* Amaç
Aşağıdaki seçkide yer alan, yeme içme sektörüne dair söyleşiyi son cümlesinden sonra sürdürün.

* Seçki
______________________________

Dünyada hiçbir ülkede olmayan potansiyel bizim ülkemizde var. Mezopotamya’dan, Persler’ den, Orta Asya’dan, Akdeniz ve Karadeniz gibi çeşitli coğrafyalardan besleniyorsunuz. Verimli bir tarım, doğrudan üreticiyle bağ kurulan tarım ciddi bir ekonomik düzelme sağlar.
Bu sektörde iyi işler yapabilmek için neler gerekiyor? Sektöre girmek isteyen yeni girişimci adaylarına ne tavsiye edersiniz?
Sadece bu sektörde değil tüm alanlarda iyi bir şeyler yapabilmek istiyorsanız, iyi adam yetiştireceksiniz. Çünkü iyi iş, iyi adamla yapılır. Yetiştirdiğiniz iyi adam, hem ürün tarafında hem de destek hizmetleri tarafında inovatif yani yenilikçi çözümler getirebilecek. Aşçı arkadaşlarımız tabaklar üretiyorlar, moleküler gastronomi alanında son trendleri takip ediyorlar. Bunlar güzel şeyler. Ülkenin tarım politikalarına etki edebilecek, kaliteli ürün ve malzeme sağlayabilecek nitelikte adamlar yetiştirilmeli. Fiyat dengesi ve maliyetleri de ayrıca değerlendirmeli… İşini yapan adam ayrı, bu bilgiyi üretebilecek adamları da yetiştirmeniz lazım. Zihinsel, mental bir dönüşüm sağlamalısınız.
Bu sektöre girmeyi planlayan girişimciler, ne yaptıklarını ve ne yapacaklarını bilerek atılım yapmalılar. İnsanların her şeyi okumaları, araştırmaları, sektöre dair neler olup bittiğini öğrenmeleri ve sürekli kendilerini canlı tutmaları gerekiyor. Çok hayalci davranmamak gerekiyor. Bu işin yatırım maliyetleri yüksek. Çünkü pahalı ekipman kullanıyoruz. Dekorasyon maliyetimiz var ve güzel bir şey yapmak zorundayız. Bu kadar yüksek yatırım maliyetlerinin finansmanını nasıl sağlarım ve ne kadar zaman sonra kâra geçebilirim diye düşünmek gerekiyor. İnsanlarla iletişim kurmanın inceliği gibi pek çok farklı zihinsel süreçlerden geçmek önemlidir.
Girişimci ve yatırımcıya kendilerinin sahip oldukları yüzeysel bilginin yanı sıra derinlemesine bilgi sahibi olan diğer profesyonelleri bulmalarını ve onlarla iş birliği yapmalarını öneriyorum. Bir bilene danışsınlar. İşin sahibinin kendileri olduğunu unutmadan hareket etmek şart. Bu işte patronluk diye bir şey yok. Dükkanı açalım ve kenarda oturalım mantığını unutun.
Arkhe’yi takip ediyor musunuz? Sektörün neresinde görüyorsunuz? Uzmanlığının işletmelere katkıları hakkında fikirlerinizi öğrenebilir miyiz?

______________________________

* Sağlanan Veriler

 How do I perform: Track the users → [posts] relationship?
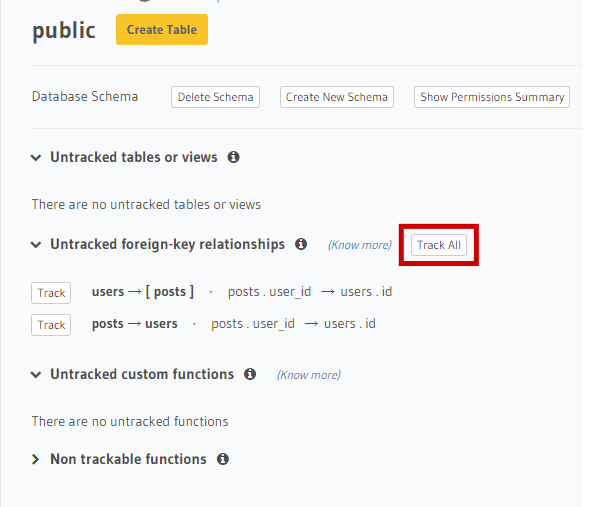[x=51, y=293]
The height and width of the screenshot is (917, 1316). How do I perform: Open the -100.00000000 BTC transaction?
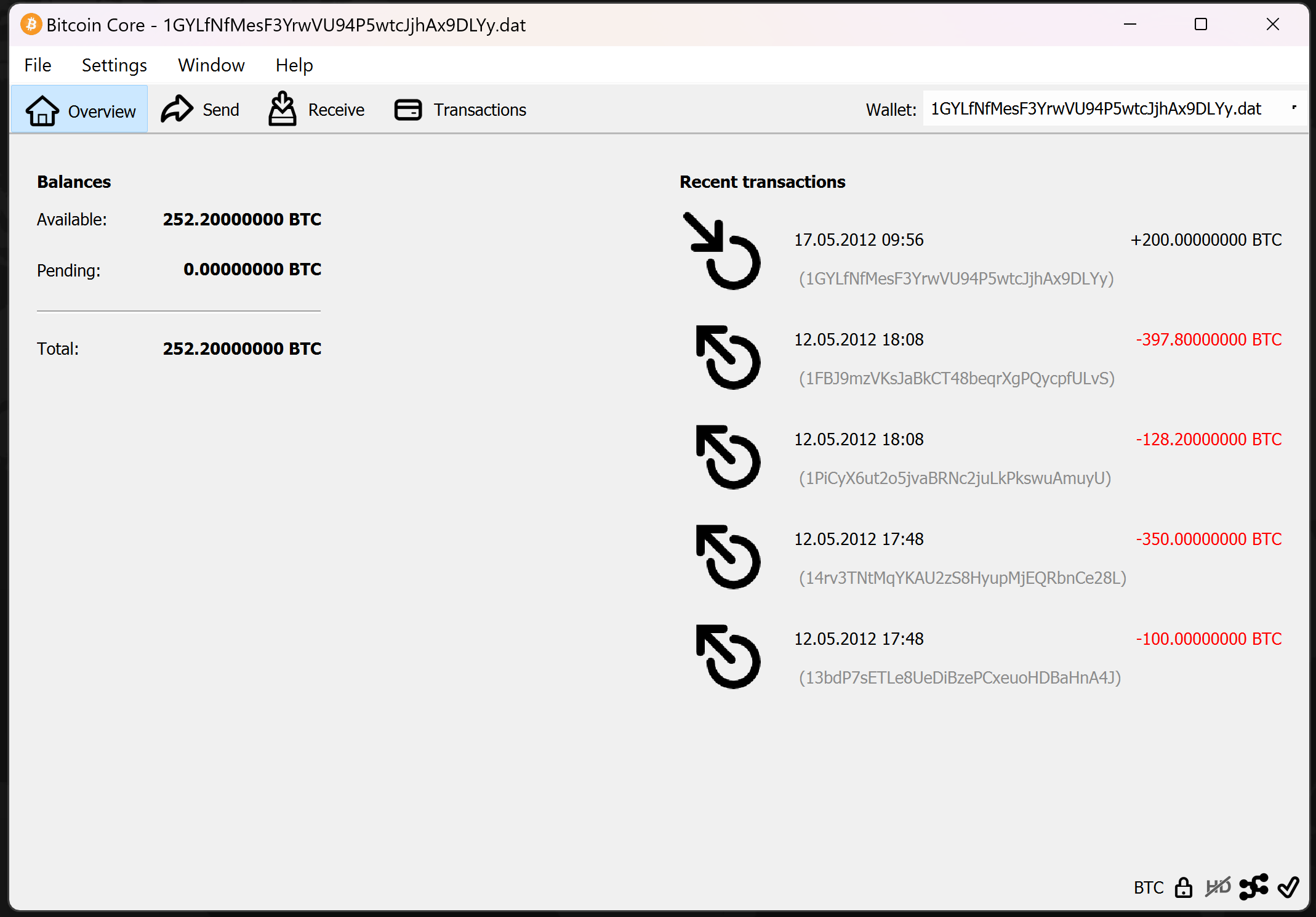pos(1208,639)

______________________________

* Cevap
Arkhe ile yollarımızın kesişmesi 7-8 yıl kadar öncesine dayanıyor. Daha önce çalıştığım bir zincir işletmede de kendilerini tercih etmiştik. Ben Arkhe’yi, yerli olarak aynı işi yapan muadilleri arasındaki en iyi firma olarak görüyorum. Zeplin’e geldikten sonra da mevcut otomasyon programını kaldırıp yerine Arkhe’nin pos otomasyonunu ve maliyet yazılımını kullanmaya başladım.
Hem uzmanlıklarını hem de verdikleri hizmeti çok beğeniyorum. Arkhe, derneğimizin de kurumsal üyelerinden bir tanesi. Öyle olmasa da hem dernek olarak hem de bireysel olarak desteklemeye devam edeceğim. Arkhe gibi firmalara ihtiyaç var. İnovatif çalışmalara en iyi örnektir Arkhe… Denge programının yazılımının tamamı böyledir. Pek çok yazılım firması açmak isteyen kişiler heveslenebiliyor. Ancak durum sanıldığı kadar kolay değil. Bir işletmenin bütüncül alt yapısını oluşturan; satış modülü, maliyet sipariş modülü gibi ayrıntıları bir yazılıma aktarmak 3-5 günde ve 6 ayda olacak bir şey değil. Bunların tümü, bir bilgi birikimi, deneyim ve özel çalışma gerektiriyor. Arkhe bu işi en başından beri gayet bilinçli ve profesyonel şekilde gerçekleştiriyor. Yerli firmalar arasında bir numara diyebilirim.
“Restoran Açmak İstiyorum” ve “Yiyecek-İçecek Yönetiminde Performans Analizi” adlı kitaplarınızdan kısaca bahsedebilir miyiz? Neleri içeriyor?
2015 yılının Şubat ayında çıkan “Yiyecek-İçecek Yönetiminde Performans Analizi” adlı kitabım sayısal ve istatiksel yöntemleri içeriyor. Daha akademik bir çalışma diyebiliriz. İçinde bir yeme- içme işletmesinin süreçlerinin sayısal ve istatiksel yöntemler kullanılarak nasıl takip edilebileceğine dair bilgilerden meydana geliyor. Hali hazırda birkaç üniversitede ders kitabı olarak okutulmakta… Kitap, işletmeyi yöneten yani karar alıcı olan kişilerin olaylara nasıl yaklaşmaları gerektiği konusunda fikir veriyor. Bir yol açtığımı düşünüyorum. Türkiye’de bu konuda yazılmış herhangi bir kitap yok çünkü. Açtığım yolu geliştirecek olan arkadaşları da bekliyorum. Matematik çoğumuz için kâbus gibi düşünülse de aslında öyle değil. Gayet kolay bir şeydir.
Biraz o araçları kullanmaya hâkim olursanız verimliliğinizi inanılmaz artırmanız mümkün. Büyük işletmeleri, yalnızca bu performans analiz yöntemlerini kullanarak uzaktan takip etmeniz, olanı biteni anlayabilmeniz ve çözüm üretebilmeniz mümkün. Ben, onun bir yöntemini bulmaya çalıştım.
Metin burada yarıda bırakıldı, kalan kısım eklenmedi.